The film won an Academy Award for best Music (Song) It Might As Well Be Spring - Music by Richard Rodgers and Lyrics by Oscar Hammerstein II, and was nominated for best Music (Scoring of a Musical Picture) by Alfred Newman and Charles E. Henderson.

The film is recognized by American Film Institute in these lists:
- 2004: AFI's 100 Years...100 Songs:
  - "It Might as Well Be Spring" – Nominated
- 2006: AFI's Greatest Movie Musicals – Nominated

==In popular culture==
In "The Moon is Not Blue", a 1982 episode of the television series M*A*S*H, the characters - having heard about the controversy surrounding the film The Moon Is Blue - attempt to get a copy shipped to their mobile hospital in Korea, but ultimately get State Fair instead.

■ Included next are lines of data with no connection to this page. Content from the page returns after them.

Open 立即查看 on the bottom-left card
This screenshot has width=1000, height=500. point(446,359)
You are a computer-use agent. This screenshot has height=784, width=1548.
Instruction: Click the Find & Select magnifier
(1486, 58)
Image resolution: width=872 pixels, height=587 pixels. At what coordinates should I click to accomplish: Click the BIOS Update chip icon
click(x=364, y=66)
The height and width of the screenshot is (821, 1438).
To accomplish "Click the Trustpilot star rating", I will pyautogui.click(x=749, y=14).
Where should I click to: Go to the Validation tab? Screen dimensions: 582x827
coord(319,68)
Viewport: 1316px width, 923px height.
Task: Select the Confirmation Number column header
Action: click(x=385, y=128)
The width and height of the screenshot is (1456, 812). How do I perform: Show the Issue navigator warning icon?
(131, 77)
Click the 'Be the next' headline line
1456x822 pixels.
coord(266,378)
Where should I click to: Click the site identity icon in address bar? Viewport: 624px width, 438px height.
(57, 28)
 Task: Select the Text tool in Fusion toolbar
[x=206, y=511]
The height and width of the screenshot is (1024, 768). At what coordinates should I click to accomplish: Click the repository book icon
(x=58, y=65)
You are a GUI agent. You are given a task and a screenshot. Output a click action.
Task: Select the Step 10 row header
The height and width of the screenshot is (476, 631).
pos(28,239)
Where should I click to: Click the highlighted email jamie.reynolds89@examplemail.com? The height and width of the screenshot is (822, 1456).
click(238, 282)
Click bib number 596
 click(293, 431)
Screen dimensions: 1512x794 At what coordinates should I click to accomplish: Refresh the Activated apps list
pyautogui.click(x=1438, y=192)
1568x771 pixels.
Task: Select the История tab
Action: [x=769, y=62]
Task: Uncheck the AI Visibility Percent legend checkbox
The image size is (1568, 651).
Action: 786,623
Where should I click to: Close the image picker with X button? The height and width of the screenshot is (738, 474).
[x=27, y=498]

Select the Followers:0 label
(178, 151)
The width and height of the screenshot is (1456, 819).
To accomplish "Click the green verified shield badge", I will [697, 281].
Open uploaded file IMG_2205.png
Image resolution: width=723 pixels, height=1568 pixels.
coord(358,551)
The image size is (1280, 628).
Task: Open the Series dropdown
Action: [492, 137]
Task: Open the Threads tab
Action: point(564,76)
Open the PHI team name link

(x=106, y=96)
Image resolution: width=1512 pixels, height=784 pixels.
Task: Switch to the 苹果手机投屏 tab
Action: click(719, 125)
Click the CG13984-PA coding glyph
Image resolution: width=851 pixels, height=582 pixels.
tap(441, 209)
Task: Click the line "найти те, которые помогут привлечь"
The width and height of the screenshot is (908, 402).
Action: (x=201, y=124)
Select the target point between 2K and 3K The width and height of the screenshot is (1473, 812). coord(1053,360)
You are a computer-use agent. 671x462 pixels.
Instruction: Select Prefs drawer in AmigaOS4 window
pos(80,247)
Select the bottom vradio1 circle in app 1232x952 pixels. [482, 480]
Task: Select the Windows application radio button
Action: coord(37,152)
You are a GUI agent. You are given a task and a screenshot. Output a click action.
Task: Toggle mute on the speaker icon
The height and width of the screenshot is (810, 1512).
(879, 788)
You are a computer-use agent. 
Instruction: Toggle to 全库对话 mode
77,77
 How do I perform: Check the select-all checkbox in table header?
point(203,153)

Harry Morgan, who played Sherman T. Potter for much of M*A*S*Hs run, including the episode in question, appears in State Fair as a carnival barker.

When General George Marshall returned from his frustrating peace mission to China in 1946, he said that State Fair did more to tell the Chinese about America, “about the heart and soul and about its people than I could possibly have told them in hours of talking."